Honesty is the best policy

Being truthful about your relationship status, your availability, and your sexual habits are the foundation of being a SoulPlay rockstar.

Check-in at the end

Having a clear closing is key to keeping your loves feeling cared for and respected. Honor them to the end and thank them for sharing themselves with you.

SoulSupport can help

When you attend SoulPlay events, look for the SoulSupport Team if you need emotional support, have questions, want to hear how to be smooth in your consent talk or need HELP.

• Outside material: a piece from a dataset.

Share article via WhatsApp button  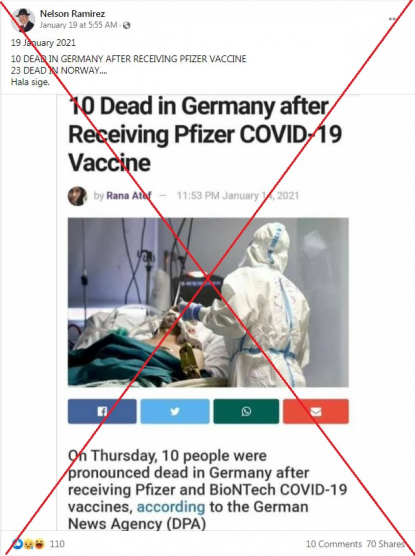tap(246, 411)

See something that needs attention?

If you see or experience behavior that is inappropriate or out of line at SoulPlay events, please tell the SoulSupport Team or SoulStaff. We like to catch consent breaks early and often so we can prevent further issues.
SoulPlay is a playful place for connection, growth, & joy. However, not everyone will want to play with you. That’s okay. Here are our SoulPlay rules of etiquette so everyone feels at choice.

Talk to each other and get explicit consent before engaging in playful activities.

“Yes” means yes. Assume everything else means no. Hesitation or “maybe” means “no” or there’s something to clarify (see “yes” means yes). Ask questions, talk, make a counter offer.
A “yes” once does not mean “yes” in the future. Don’t make assumptions.

Want an interaction to end but you don’t know what to say? Our universal word is STOP.

If someone says STOP to you, that means play ends immediately. If you can, talk about what just happened so it doesn’t happen again. If you don’t feel comfortable talking, the SoulSupport team is here to help.
See the SoulSupport team (located in the main space near the info booth and with glowing green bands) if you need emotional support, have questions, want to learn how to be smooth in your consent talk, or need HELP.

If you see or experience behavior that is inappropriate or out of line please tell the  SoulSupport Team or SoulStaff. We like to catch consent breaks early and often so we can prevent more traumatic violations. (examples: lack of sobriety, you feel unsafe, you’ve said STOP more than once.)